Question

In the given circuit below, the first switch ${S_1}$ is closed and when steady state is reached the switch ${S_2}$ is also closed. Then what is the charge on the capacitor shown in the circuit of capacitance $6\mu F$ :

Answer 1

In order to find the charge stored on capacitor of capacitance $6\mu F$ we will find the magnitude of difference of potentials between two ends of the capacitor of capacitance $6\mu F$ and then by using the relation between charge, potential difference and capacitance of a capacitor we will find the charge using $Q = CV$ .

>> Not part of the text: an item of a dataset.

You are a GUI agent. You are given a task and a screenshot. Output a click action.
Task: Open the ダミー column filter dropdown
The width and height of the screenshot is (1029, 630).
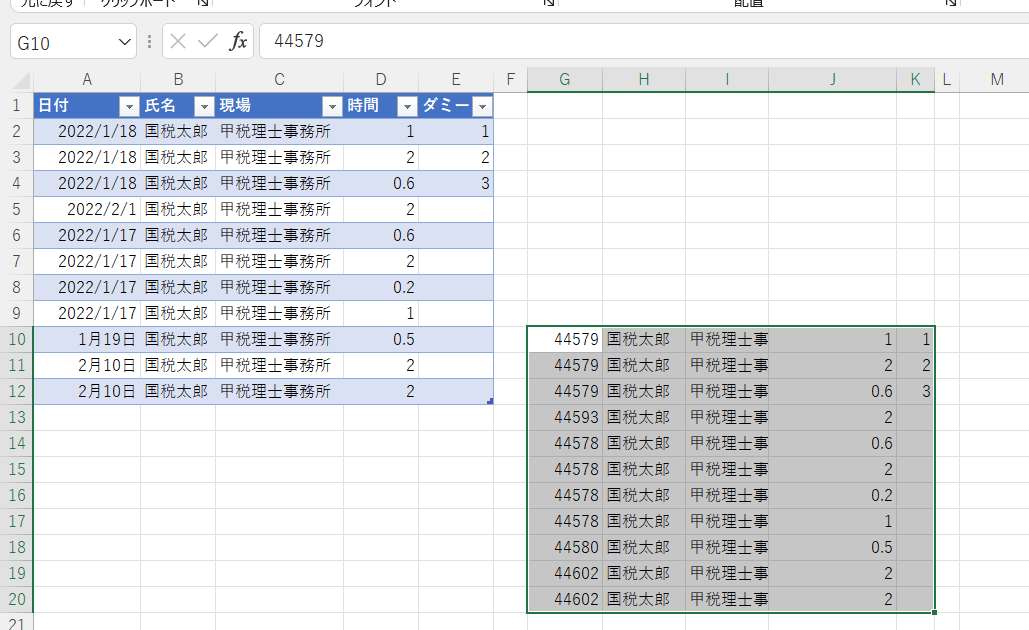point(482,107)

Complete step by step answer:
Given that, As soon as switch ${S_1}$ is closed then the battery of $10V$ starts to supply current in second half of circuit and no current will pass through the $6\mu F$ side section of circuit and thus the right side of $6\mu F$ capacitor will have a negative potential of $10V$ .

Secondly, when switch ${S_2}$ is being closed at that moment no current flows in second half circuit due to steady state and hence potential on right side of capacitor $6\mu F$ remains same which is $10V$ and due to the second battery of voltage $20V$ the left side of $6\mu F$ will have a potential of positive $20\,V$.Hence, net potential difference across the capacitor of $C = 6\mu F$ will be $(20 - 10)V$ which is
$C = 6\mu F$
$\Rightarrow \text{Voltage} = 10\,V$
Using $Q = CV$ we get,
$Q = 6 \times 10$
$\therefore Q = 60\mu C$

Hence, the charge on the capacitor of capacitance $6\mu F$ is $Q = 60\mu C$.

Note: Remember that, as the steady state of a capacitor is reached no more current flows across the capacitor and their potentials remain the same. The micro coulomb is the unit of charge which is related as $1\mu C = {10^{ - 6}}C$ and similarly $1\mu F = {10^{ - 6}}F$ which is a unit of capacitance.